Relapse frequently ends up with feelings of extreme guilt, shame and loneliness. The consequences are often profound. This is why it is so important for us to get back to the program and stay there. We learn the hard way, but the important thing is that we learn. I finally had to ask myself, "How far do I want to dig this hole I have gotten into. I had to go back and walk through the doors again and start over. I had to learn what I didn't learn when I first walked through the doors of the program. Today I know that I can't go back. I don't even want to. The program has given me so much that I do not want to even risk losing it again. I'm glad I will never be the same again. Have I stopped digging the hole deeper?
Meditations for the Heart
I have been in meetings with individuals whose religious training was far superior to mine. I have watched them struggle with the reality that all their convictions and beliefs had not stopped the insanity of addiction. I have watched as these same individuals questioned why their faith had failed, and others have succeeded. "Why didn't all my religious training save me from this insanity?" they ask. It is not that their training did not save them, rather it is the best example that faith alone does not work.
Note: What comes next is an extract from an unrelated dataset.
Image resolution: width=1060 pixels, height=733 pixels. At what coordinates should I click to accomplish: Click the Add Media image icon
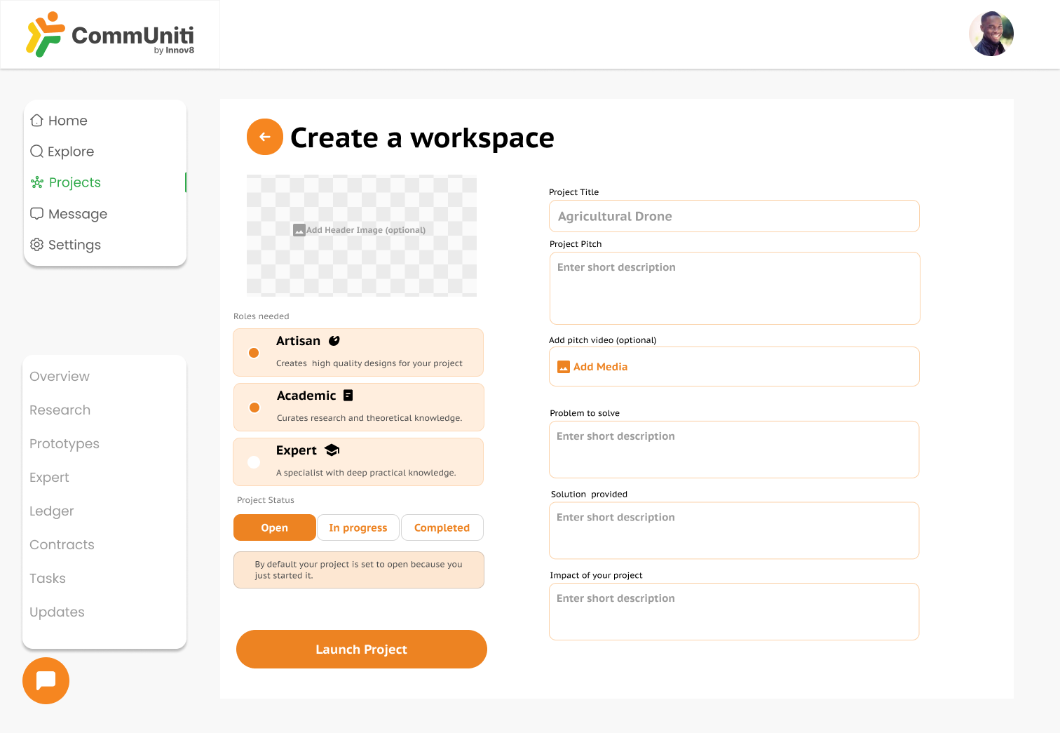[x=564, y=367]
If we sit on the sideline faithfully waiting for God to fix us, nothing happens. Yet when we attend every practice session and work hard to develop our skills, God sees that we have been faithful in our effort and rewards us by sending us into the game of life. We have to walk the walk, not just talk the talk. We cannot simply hope our way into recovery. For me recovery comes not so much because I have faith, instead it comes because I am faithful in following where I am led. Am I willing to be faithful?
Petitions to my Higher Power
God,
Am I ever grateful that I have learned that I no longer need to keep digging the hole of addiction. More so, I am glad that I have been taught to do the repair work needed to keep my recovery going strong. Today I will be faithful to Your calling and Your direction. Lead me on this path to where You wish me to be.